TASK TO CARRY OUT: Render every entry below as a Markdown table with the columns "Row" and "Line", numbering each line and leaving out blank lines.

INPUT DATA:
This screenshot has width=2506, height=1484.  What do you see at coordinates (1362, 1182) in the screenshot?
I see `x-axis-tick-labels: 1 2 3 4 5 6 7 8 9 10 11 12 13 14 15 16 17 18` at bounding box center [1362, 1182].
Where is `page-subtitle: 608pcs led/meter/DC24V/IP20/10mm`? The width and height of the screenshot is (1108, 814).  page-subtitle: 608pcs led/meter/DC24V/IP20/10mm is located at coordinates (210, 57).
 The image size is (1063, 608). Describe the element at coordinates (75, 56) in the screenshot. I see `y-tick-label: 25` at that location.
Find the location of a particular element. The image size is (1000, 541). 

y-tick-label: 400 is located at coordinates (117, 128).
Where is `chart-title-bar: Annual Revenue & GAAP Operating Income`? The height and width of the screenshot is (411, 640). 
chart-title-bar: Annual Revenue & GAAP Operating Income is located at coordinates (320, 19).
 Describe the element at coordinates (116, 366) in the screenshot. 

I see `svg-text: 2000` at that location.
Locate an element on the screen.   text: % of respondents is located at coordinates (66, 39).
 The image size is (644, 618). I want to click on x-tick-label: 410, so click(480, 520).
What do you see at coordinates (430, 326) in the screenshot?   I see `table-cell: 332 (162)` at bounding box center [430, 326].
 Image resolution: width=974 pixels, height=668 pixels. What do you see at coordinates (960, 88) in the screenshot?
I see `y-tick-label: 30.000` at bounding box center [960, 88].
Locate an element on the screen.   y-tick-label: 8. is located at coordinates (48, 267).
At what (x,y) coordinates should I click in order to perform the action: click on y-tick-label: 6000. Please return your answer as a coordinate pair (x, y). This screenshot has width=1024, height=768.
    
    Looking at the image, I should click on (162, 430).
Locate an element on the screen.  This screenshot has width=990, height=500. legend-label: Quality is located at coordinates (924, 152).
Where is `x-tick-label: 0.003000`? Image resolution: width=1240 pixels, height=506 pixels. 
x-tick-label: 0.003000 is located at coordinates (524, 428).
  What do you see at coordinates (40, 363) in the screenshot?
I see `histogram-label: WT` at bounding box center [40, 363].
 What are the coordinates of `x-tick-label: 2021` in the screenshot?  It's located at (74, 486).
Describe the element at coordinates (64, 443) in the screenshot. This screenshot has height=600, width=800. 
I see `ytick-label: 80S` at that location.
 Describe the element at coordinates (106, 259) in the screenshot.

YOUR SOLUTION:
| Row | Line |
|---|---|
| 1 | This screenshot has width=2506, height=1484.  What do you see at coordinates (1362, 1182) in the screenshot? |
| 2 | I see `x-axis-tick-labels: 1 2 3 4 5 6 7 8 9 10 11 12 13 14 15 16 17 18` at bounding box center [1362, 1182]. |
| 3 | Where is `page-subtitle: 608pcs led/meter/DC24V/IP20/10mm`? The width and height of the screenshot is (1108, 814).  page-subtitle: 608pcs led/meter/DC24V/IP20/10mm is located at coordinates (210, 57). |
| 4 |  The image size is (1063, 608). Describe the element at coordinates (75, 56) in the screenshot. I see `y-tick-label: 25` at that location. |
| 5 | Find the location of a particular element. The image size is (1000, 541).  |
| 6 | y-tick-label: 400 is located at coordinates (117, 128). |
| 7 | Where is `chart-title-bar: Annual Revenue & GAAP Operating Income`? The height and width of the screenshot is (411, 640).  |
| 8 | chart-title-bar: Annual Revenue & GAAP Operating Income is located at coordinates (320, 19). |
| 9 |  Describe the element at coordinates (116, 366) in the screenshot.  |
| 10 | I see `svg-text: 2000` at that location. |
| 11 | Locate an element on the screen.   text: % of respondents is located at coordinates (66, 39). |
| 12 |  The image size is (644, 618). I want to click on x-tick-label: 410, so click(480, 520). |
| 13 | What do you see at coordinates (430, 326) in the screenshot?   I see `table-cell: 332 (162)` at bounding box center [430, 326]. |
| 14 |  Image resolution: width=974 pixels, height=668 pixels. What do you see at coordinates (960, 88) in the screenshot? |
| 15 | I see `y-tick-label: 30.000` at bounding box center [960, 88]. |
| 16 | Locate an element on the screen.   y-tick-label: 8. is located at coordinates (48, 267). |
| 17 | At what (x,y) coordinates should I click in order to perform the action: click on y-tick-label: 6000. Please return your answer as a coordinate pair (x, y). This screenshot has width=1024, height=768. |
| 18 |     Looking at the image, I should click on (162, 430). |
| 19 | Locate an element on the screen.  This screenshot has width=990, height=500. legend-label: Quality is located at coordinates (924, 152). |
| 20 | Where is `x-tick-label: 0.003000`? Image resolution: width=1240 pixels, height=506 pixels.  |
| 21 | x-tick-label: 0.003000 is located at coordinates (524, 428). |
| 22 |   What do you see at coordinates (40, 363) in the screenshot? |
| 23 | I see `histogram-label: WT` at bounding box center [40, 363]. |
| 24 |  What are the coordinates of `x-tick-label: 2021` in the screenshot?  It's located at (74, 486). |
| 25 | Describe the element at coordinates (64, 443) in the screenshot. This screenshot has height=600, width=800.  |
| 26 | I see `ytick-label: 80S` at that location. |
| 27 |  Describe the element at coordinates (106, 259) in the screenshot. |